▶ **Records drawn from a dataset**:
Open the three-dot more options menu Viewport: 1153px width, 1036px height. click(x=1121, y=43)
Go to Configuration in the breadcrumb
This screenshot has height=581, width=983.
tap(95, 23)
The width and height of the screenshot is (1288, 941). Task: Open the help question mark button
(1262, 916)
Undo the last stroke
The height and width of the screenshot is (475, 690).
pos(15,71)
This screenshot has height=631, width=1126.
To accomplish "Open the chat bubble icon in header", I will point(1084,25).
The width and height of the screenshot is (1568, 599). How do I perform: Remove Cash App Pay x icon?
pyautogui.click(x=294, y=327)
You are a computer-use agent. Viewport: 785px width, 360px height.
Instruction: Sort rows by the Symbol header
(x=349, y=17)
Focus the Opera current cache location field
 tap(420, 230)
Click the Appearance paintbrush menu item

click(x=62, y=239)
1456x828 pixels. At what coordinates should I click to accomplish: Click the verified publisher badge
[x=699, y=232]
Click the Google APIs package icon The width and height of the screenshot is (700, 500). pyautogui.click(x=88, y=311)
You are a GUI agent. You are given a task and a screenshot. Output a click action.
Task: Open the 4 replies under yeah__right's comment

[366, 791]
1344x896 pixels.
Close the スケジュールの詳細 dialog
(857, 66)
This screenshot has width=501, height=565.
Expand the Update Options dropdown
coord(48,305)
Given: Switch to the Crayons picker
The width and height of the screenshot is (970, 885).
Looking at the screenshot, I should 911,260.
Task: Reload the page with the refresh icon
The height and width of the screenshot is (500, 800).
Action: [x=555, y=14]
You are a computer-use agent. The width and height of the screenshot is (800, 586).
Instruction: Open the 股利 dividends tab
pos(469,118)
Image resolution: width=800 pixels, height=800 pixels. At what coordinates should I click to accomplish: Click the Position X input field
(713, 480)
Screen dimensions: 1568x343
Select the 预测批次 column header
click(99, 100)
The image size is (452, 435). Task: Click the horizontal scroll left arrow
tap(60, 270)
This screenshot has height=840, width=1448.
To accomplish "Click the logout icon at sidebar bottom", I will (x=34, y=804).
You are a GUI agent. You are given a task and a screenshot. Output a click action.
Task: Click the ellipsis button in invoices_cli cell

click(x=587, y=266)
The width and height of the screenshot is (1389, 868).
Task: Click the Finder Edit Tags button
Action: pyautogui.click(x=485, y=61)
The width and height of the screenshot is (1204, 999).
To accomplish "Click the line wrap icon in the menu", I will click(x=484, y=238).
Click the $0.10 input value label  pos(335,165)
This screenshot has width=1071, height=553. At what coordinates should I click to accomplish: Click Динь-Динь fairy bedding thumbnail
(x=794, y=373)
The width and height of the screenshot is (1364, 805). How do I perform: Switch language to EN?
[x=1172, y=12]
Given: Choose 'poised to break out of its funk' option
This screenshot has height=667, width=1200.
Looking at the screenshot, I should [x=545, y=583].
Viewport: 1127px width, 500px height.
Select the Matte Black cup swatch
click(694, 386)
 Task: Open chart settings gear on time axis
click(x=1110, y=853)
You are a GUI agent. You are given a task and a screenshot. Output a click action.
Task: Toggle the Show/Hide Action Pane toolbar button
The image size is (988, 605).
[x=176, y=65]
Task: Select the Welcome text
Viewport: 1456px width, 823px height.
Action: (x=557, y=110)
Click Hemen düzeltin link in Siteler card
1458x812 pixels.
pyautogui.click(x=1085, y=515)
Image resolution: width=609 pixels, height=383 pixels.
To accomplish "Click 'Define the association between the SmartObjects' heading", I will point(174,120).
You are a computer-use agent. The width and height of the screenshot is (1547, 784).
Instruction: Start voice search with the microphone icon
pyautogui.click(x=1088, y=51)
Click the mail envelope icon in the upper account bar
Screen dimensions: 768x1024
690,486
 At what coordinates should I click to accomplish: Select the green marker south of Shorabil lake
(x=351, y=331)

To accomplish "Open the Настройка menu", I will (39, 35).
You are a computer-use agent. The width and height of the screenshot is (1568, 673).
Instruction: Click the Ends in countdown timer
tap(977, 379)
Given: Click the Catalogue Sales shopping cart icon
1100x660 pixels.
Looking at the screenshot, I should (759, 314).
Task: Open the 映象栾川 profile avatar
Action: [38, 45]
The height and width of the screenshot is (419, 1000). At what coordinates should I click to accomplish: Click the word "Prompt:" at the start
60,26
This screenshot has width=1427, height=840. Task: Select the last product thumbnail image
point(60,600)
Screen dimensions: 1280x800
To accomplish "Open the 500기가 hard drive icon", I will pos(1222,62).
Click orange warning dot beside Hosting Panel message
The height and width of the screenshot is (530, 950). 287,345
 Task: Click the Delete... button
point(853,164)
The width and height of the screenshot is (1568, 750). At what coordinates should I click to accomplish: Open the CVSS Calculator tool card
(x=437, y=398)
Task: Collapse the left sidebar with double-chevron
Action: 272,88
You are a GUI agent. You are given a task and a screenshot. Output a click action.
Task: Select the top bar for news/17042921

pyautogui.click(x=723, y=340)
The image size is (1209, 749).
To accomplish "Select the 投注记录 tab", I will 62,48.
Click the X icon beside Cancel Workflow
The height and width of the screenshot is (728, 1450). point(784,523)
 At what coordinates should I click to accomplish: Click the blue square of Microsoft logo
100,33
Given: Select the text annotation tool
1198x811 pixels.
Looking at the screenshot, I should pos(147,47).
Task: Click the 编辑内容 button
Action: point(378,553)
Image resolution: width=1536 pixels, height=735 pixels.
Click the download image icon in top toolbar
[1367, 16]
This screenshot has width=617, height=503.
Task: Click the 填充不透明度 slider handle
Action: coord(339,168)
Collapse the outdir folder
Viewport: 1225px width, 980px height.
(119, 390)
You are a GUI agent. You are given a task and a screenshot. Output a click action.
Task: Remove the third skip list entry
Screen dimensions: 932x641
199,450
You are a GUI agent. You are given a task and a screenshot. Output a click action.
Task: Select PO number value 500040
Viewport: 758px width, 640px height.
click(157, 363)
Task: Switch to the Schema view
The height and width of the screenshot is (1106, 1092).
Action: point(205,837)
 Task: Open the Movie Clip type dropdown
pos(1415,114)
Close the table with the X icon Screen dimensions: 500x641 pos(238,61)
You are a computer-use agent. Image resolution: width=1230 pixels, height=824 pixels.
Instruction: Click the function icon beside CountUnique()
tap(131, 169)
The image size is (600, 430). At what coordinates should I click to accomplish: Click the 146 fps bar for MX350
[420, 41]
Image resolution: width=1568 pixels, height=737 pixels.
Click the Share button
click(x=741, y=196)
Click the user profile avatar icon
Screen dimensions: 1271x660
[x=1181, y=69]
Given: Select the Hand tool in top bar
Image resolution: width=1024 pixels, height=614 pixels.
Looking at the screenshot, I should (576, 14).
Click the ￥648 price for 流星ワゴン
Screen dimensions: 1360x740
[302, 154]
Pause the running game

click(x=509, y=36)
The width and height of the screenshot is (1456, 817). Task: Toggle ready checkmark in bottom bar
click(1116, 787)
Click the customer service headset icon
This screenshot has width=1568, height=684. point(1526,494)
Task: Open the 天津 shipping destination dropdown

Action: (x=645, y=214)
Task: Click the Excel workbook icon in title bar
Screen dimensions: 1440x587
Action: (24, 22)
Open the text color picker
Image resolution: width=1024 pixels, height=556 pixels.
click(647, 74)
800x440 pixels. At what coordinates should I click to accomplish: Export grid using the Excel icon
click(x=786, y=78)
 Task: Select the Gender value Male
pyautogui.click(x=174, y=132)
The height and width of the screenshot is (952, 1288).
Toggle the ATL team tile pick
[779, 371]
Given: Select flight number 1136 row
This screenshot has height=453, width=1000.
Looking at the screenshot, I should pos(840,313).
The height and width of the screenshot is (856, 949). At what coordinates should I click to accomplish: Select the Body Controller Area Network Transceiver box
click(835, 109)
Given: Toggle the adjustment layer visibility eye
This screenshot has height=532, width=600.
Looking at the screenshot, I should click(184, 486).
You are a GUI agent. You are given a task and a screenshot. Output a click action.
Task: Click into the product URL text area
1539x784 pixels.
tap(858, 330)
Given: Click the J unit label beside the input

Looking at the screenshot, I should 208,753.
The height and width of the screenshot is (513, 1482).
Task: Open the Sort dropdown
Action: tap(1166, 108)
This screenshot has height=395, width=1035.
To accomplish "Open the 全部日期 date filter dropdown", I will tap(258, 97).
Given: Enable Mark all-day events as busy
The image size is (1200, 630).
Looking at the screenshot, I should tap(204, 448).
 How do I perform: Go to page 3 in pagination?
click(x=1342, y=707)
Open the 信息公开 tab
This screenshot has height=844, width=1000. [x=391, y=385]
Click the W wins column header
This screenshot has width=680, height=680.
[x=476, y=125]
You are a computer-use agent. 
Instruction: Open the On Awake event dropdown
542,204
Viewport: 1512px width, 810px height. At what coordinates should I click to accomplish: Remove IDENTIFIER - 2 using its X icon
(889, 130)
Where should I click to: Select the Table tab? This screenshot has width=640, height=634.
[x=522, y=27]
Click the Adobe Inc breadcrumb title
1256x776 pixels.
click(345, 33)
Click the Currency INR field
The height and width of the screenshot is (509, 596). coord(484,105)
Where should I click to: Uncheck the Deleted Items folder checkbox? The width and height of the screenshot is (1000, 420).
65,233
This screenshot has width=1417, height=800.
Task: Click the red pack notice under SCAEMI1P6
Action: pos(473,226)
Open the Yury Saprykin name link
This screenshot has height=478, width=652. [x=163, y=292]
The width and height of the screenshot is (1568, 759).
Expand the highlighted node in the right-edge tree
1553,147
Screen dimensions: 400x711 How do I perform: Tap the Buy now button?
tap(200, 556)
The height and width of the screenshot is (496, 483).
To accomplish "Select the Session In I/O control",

▶ **REQUIRED WORK**:
Check the entries above for the word "picker" and copy every line where it turns up.

▶ **RESPONSE TO THE EXERCISE**:
Given: Switch to the Crayons picker
Open the text color picker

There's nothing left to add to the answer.